» Instructions to follow
Pictures in the listing below are skipped, while the lines from the "You are a GUI" line through the "subscribe (836, 661)" line are returned word for word.

» Information provided

◆ ◆ ◆ ◆ ◆

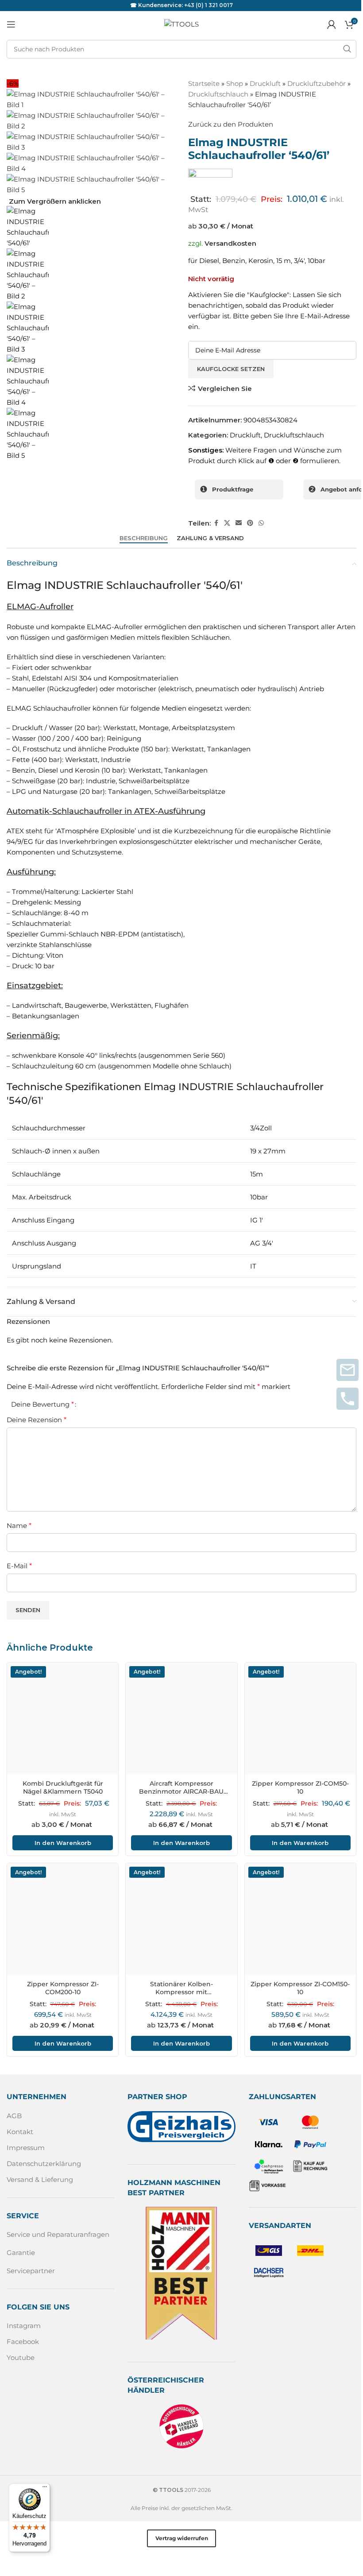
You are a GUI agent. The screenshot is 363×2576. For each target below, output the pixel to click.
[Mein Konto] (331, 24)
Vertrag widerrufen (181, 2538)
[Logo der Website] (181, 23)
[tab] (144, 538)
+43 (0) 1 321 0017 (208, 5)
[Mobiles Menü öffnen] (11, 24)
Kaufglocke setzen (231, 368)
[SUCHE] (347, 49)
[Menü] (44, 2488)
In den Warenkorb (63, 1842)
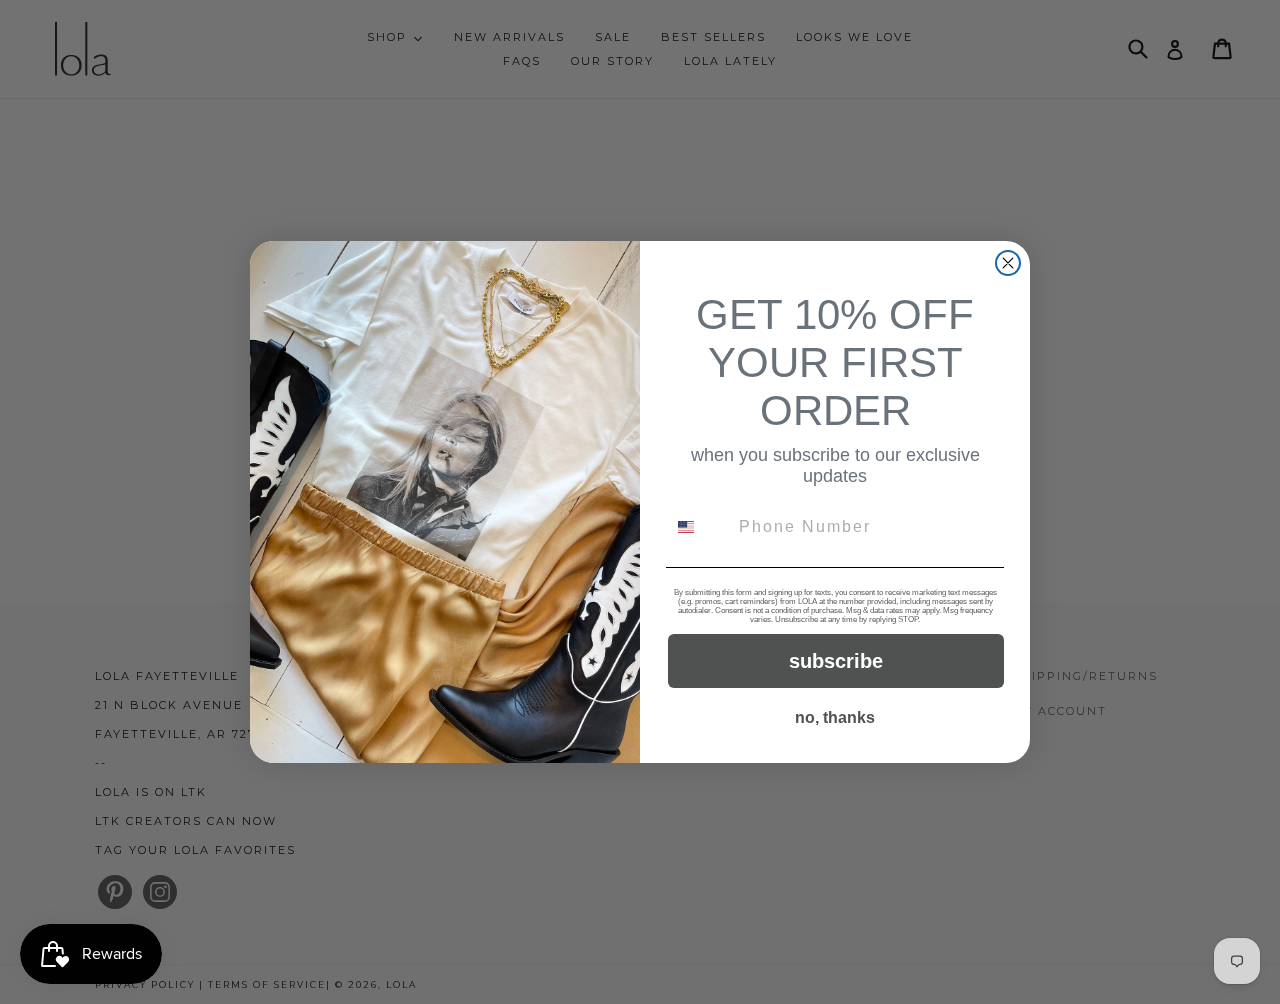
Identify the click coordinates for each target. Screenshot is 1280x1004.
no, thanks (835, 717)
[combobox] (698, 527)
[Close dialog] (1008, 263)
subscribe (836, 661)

◆ ◆ ◆ ◆ ◆

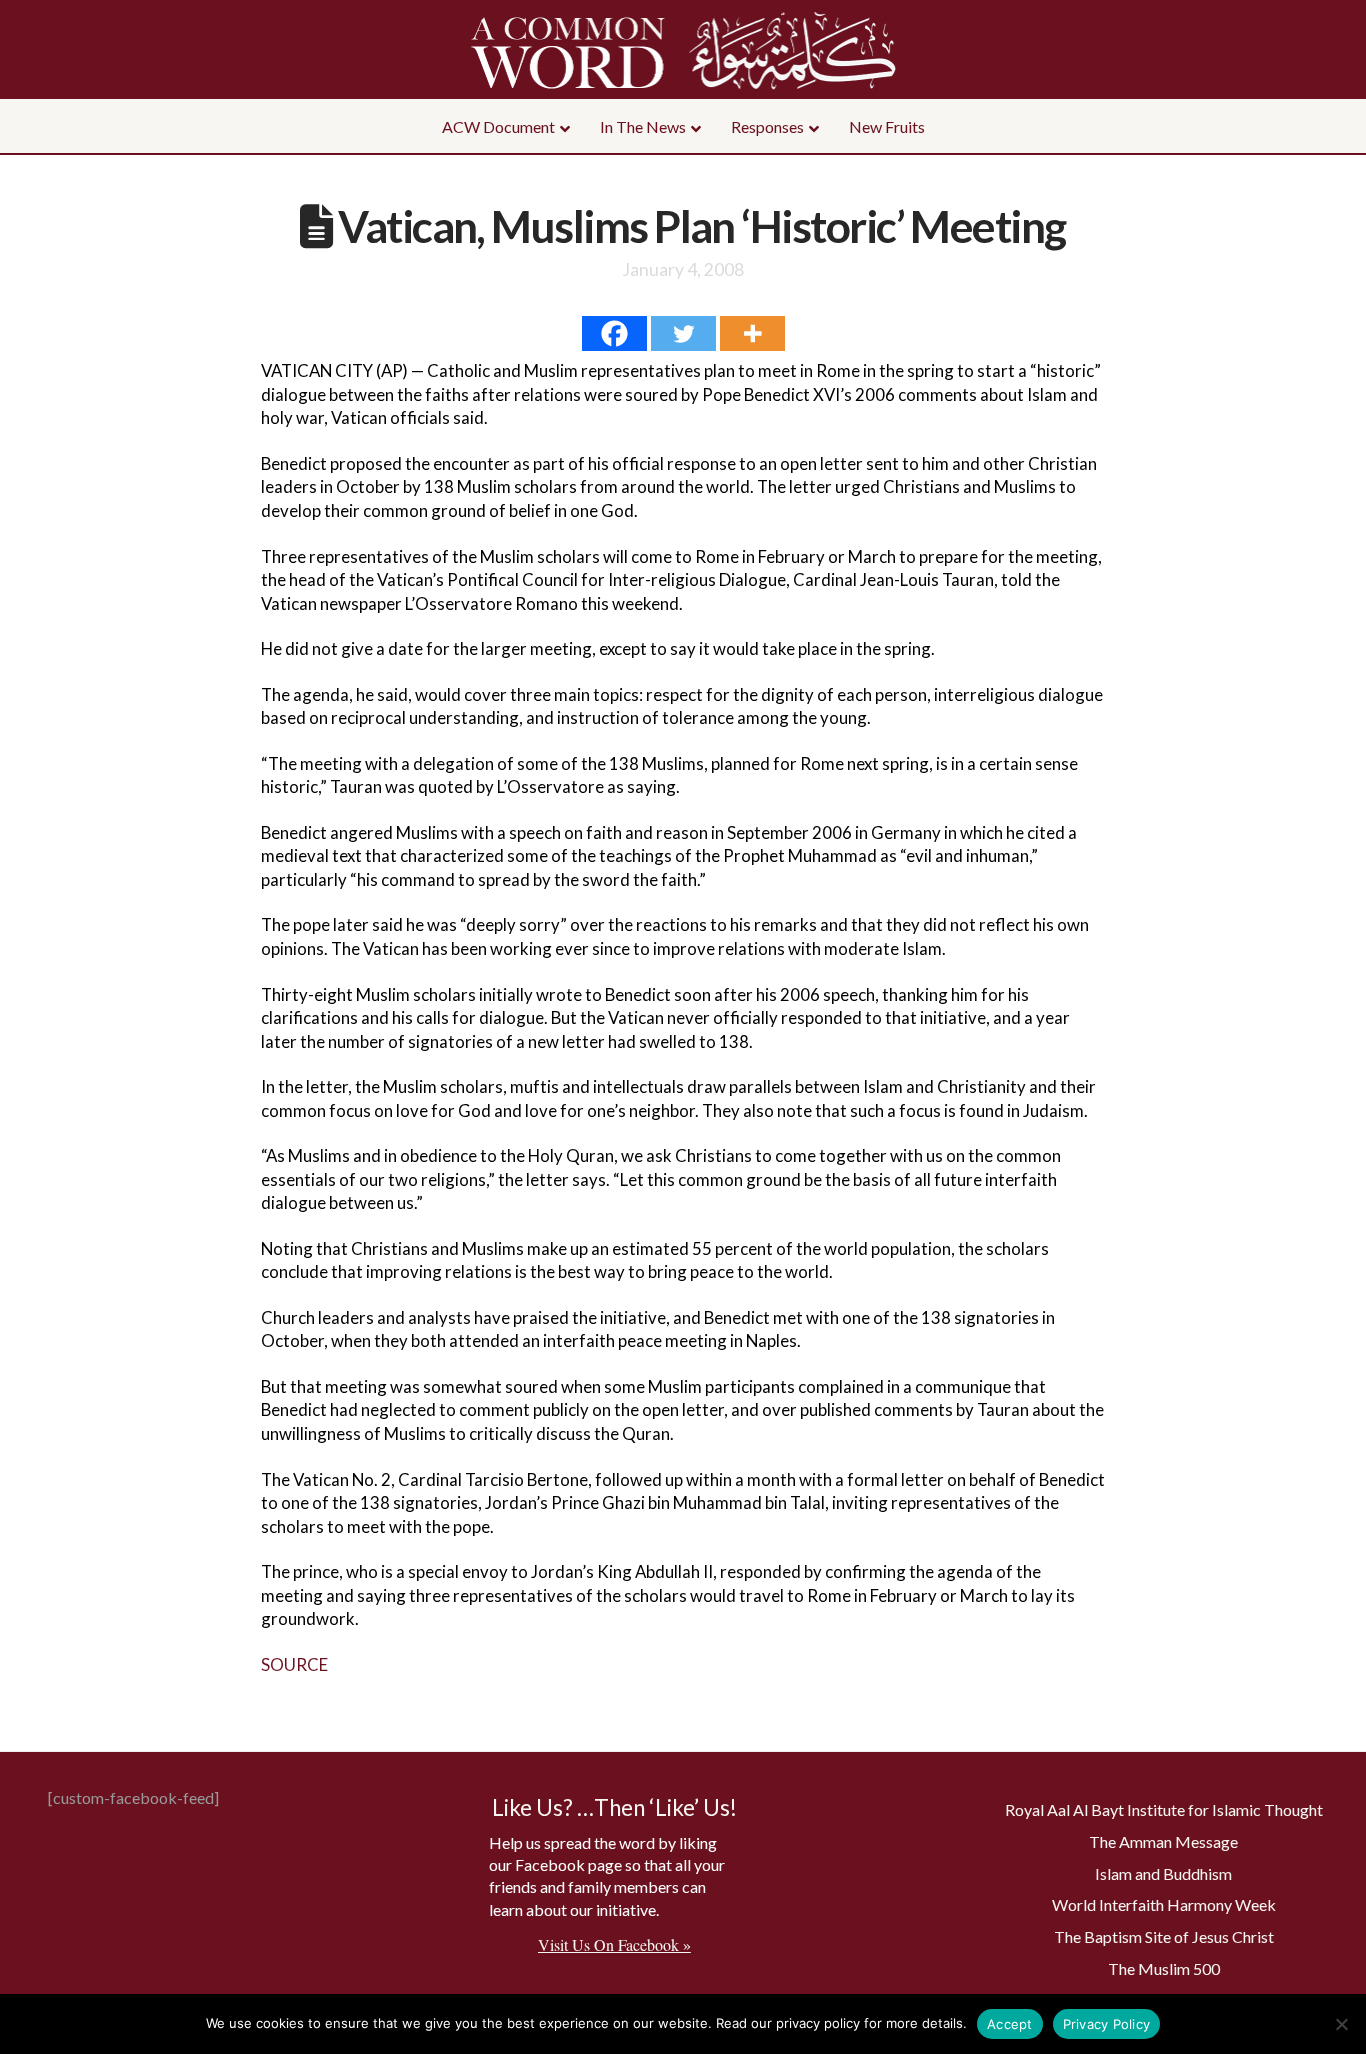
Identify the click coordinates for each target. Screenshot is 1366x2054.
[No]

◆ ◆ ◆ ◆ ◆

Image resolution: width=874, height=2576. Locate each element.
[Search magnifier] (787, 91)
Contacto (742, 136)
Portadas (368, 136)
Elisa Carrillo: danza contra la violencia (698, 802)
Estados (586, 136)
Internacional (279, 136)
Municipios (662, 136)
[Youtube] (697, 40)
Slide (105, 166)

◆ ◆ ◆ ◆ ◆

» Response area
You are a GUI agent. The screenshot is 363×2576. For each target below, output the pixel to click.
[Mein Konto] (331, 24)
Vertrag widerrufen (181, 2538)
[Logo der Website] (181, 23)
[tab] (144, 538)
+43 (0) 1 321 0017 (208, 5)
[Mobiles Menü öffnen] (11, 24)
Kaufglocke setzen (231, 368)
[SUCHE] (347, 49)
[Menü] (44, 2488)
In den Warenkorb (63, 1842)
Identify the click coordinates for each target. Screenshot is 1280x1004.
no, thanks (835, 717)
[combobox] (698, 527)
[Close dialog] (1008, 263)
subscribe (836, 661)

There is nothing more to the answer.